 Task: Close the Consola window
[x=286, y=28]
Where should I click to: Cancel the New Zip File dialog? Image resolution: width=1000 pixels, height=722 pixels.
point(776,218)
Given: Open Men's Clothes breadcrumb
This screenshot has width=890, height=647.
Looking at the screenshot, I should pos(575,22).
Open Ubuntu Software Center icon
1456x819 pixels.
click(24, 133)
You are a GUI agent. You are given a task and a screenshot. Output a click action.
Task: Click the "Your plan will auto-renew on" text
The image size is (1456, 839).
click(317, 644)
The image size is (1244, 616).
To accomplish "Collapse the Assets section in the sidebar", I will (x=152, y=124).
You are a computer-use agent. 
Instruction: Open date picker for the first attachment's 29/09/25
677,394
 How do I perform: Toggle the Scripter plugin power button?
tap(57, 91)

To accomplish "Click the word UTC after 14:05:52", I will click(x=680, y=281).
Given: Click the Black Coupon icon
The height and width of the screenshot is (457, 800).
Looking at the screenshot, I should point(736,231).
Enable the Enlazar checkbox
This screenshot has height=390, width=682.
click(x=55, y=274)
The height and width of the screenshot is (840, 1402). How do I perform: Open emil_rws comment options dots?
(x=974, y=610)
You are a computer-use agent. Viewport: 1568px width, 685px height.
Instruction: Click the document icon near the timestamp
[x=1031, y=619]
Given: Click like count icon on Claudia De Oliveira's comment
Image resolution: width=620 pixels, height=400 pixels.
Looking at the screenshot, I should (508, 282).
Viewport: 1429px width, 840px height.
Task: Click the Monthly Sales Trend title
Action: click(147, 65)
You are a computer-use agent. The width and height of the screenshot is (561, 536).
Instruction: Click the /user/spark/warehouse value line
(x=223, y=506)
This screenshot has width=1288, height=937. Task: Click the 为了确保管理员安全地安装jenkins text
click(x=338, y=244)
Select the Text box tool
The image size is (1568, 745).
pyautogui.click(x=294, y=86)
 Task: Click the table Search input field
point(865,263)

____________

▶ **Work to complete**: The data above, all of it, needs to be output exactly as written.

▶ **Solution to the problem**:
 Task: Close the Consola window
[x=286, y=28]
Where should I click to: Cancel the New Zip File dialog? Image resolution: width=1000 pixels, height=722 pixels.
point(776,218)
Given: Open Men's Clothes breadcrumb
This screenshot has width=890, height=647.
Looking at the screenshot, I should pos(575,22).
Open Ubuntu Software Center icon
1456x819 pixels.
click(24, 133)
You are a GUI agent. You are given a task and a screenshot. Output a click action.
Task: Click the "Your plan will auto-renew on" text
The image size is (1456, 839).
click(317, 644)
The image size is (1244, 616).
To accomplish "Collapse the Assets section in the sidebar", I will (x=152, y=124).
You are a computer-use agent. 
Instruction: Open date picker for the first attachment's 29/09/25
677,394
 How do I perform: Toggle the Scripter plugin power button?
tap(57, 91)

To accomplish "Click the word UTC after 14:05:52", I will click(x=680, y=281).
Given: Click the Black Coupon icon
The height and width of the screenshot is (457, 800).
Looking at the screenshot, I should point(736,231).
Enable the Enlazar checkbox
This screenshot has height=390, width=682.
click(x=55, y=274)
The height and width of the screenshot is (840, 1402). How do I perform: Open emil_rws comment options dots?
(x=974, y=610)
You are a computer-use agent. Viewport: 1568px width, 685px height.
Instruction: Click the document icon near the timestamp
[x=1031, y=619]
Given: Click like count icon on Claudia De Oliveira's comment
Image resolution: width=620 pixels, height=400 pixels.
Looking at the screenshot, I should (508, 282).
Viewport: 1429px width, 840px height.
Task: Click the Monthly Sales Trend title
Action: click(147, 65)
You are a computer-use agent. The width and height of the screenshot is (561, 536).
Instruction: Click the /user/spark/warehouse value line
(x=223, y=506)
This screenshot has width=1288, height=937. Task: Click the 为了确保管理员安全地安装jenkins text
click(x=338, y=244)
Select the Text box tool
The image size is (1568, 745).
pyautogui.click(x=294, y=86)
 Task: Click the table Search input field
point(865,263)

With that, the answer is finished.